The albums starts with feedback and a spastic beat and whirlwind lyrics of “Heavydirtysoul”. After manic verses and a plea of a chorus, Tyler sings “death inspires me like a dog inspires a rabbit” over a wobble that sounds more Pac-man than dubstep. And that fits too. Part of the beauty of TOP is that they patch pieces together that shouldn’t work. But because this is very much a brain spill on paper and recording, it fits for them. Second is one of my favorites right now, “Stressed Out”. It starts with a happy beat that could almost be in an antidepressant commercial, with Tyler reeling off a list of things he wishes he were better at. “I wish I could find some chords in an order that is new”. This is where Blurryface is really introduced in the chorus “My name’s Blurryface, and I care what you think.” Then his pining for the days of daydreaming are interrupted with “Wake up you need to make money!”. The idea of the song is so simple, yet has never really been put across quite in this way. What would you do if you could hold onto a random smell that reminds you of a fond childhood memory, for instance? It is both one of the catchiest songs I’ve heard in a while, and at the same time such a food for thought pondering type of song.
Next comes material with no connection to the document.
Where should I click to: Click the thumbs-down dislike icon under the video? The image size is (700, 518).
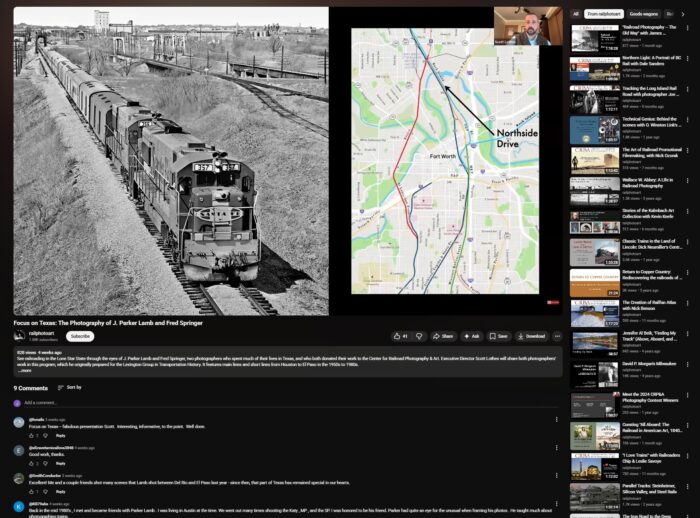click(x=419, y=336)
We continue with “Ride”, showing a new reggae-inflenced vibe that comes up several times on the record. It sounds happy and bouncy, with strong heavy beats from Josh Dun, but the lyrics contemplate what it means when we say “I’d die for you” when it’s harder to promise “I’d live for you”. And as anyone suffering from anxiety can attest, a line like “I’ve been thinking too much… help me” is really powerful on a track like this. Next the beat slows down to a mechanical grind – a cool trick done by doubling the length of a beat sample, a sound I particularly like when doing mixes on my own. “Fairly Local” is definitely a nod to their hometown of Columbus. At the same time it is one of the most inward songs here. Verse one is the Blurryface side, the dark voice of doubt and fear in our heads that can really consume us. “I’m evil to the core, what I shouldn’t do I will” for instance. After a powerful chorus, the second verse is the same frame as the first, but from a positive side. “Tomorrow I’ll switch the beat, to avoid yesterday’s dance”. This song really encapsulates what I feel like on a day where I have an anxiety attack. It’s very hard to see in the moment that tomorrow is a new day. The blocks build up here. Blurryface, or that consuming dark side starts “thinking too much”. When it happens, I usually just have to call it a day and let things be until I can sleep and wake up again, hitting the reset button, and trying my best “to avoid yesterday’s dance”. I also have to wonder if “I’m fairly local, I’ve been around, I’ve seen the streets you’re walking down” also means he’s “local” as in familiar to going through what he’s seeing others who have been helped by his lyrics go through. I’m glad this song was the first track to be previewed from Blurryface because it set the tone for some new sounds to be heard, as this one is much heavier, especially on the drums, than the songs on Vessel.

Next we have what by comparison sounds like a big ray of sunshine in “Tear In My Heart”. This is the first love song Tyler has written, about his new wife. But this is Twenty One Pilots, so don’t think it’s gonna be rainbows and puppy dogs. “Sometime you gotta bleed to know, that you’re live and have a soul”. Falling in love is scary, especially when you’re an independent minded person and now have to rethink what it’s like to share your life, your space, your fears, every part of you with another person and hope they don’t run away screaming. And because of that, “she’s a butcher with a smile” is a compliment. One of the biggest smiles here is the midsection, where the song goes doo-woppy and Tyler contemplates avoiding potholes as he drives. If you live in Columbus, you *know* how bad our pothole problem can be. It’s those everyday little things and tangents that make sure this song doesn’t veer off into the land of meaningless empty promises of climbing high mountains and braving deep blue seas. Instead, he’d avoid some nasty potholes. That’s a keeper.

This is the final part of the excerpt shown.